Stored records
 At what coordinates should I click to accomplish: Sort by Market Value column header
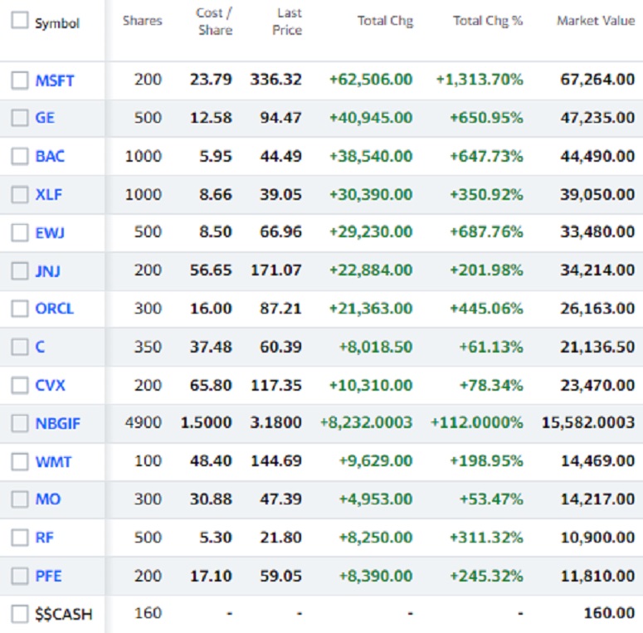596,21
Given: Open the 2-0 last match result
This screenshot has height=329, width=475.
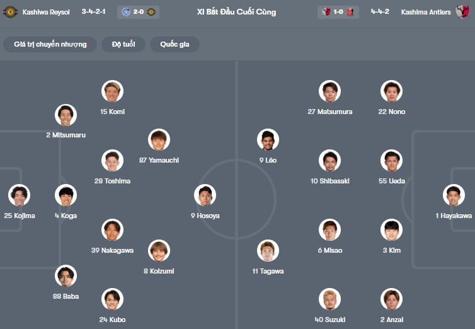Looking at the screenshot, I should 138,12.

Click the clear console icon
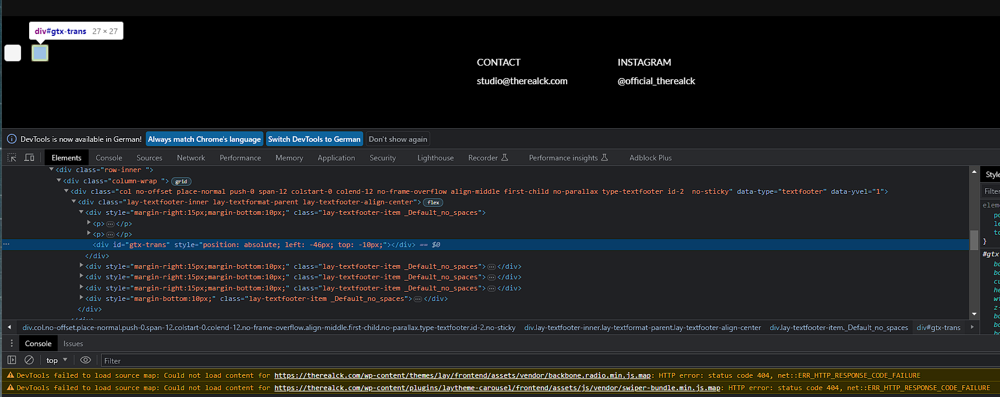(x=29, y=360)
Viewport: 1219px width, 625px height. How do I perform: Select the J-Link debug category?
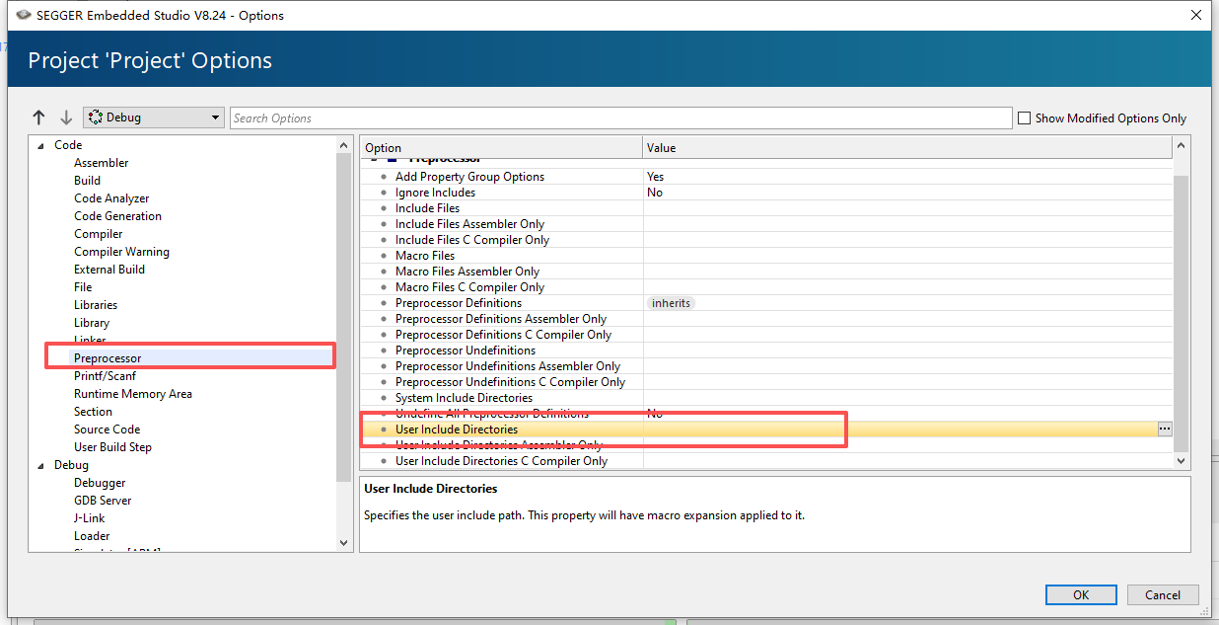click(x=89, y=517)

* [Goal of the exercise] Take the line containing "Viewport: 1219px width, 625px" and every line after it through the end of the data, and write them out exactly, with no pictures.

* [Answer section]
Viewport: 1219px width, 625px height. How do I perform: Select the J-Link debug category?
click(x=89, y=517)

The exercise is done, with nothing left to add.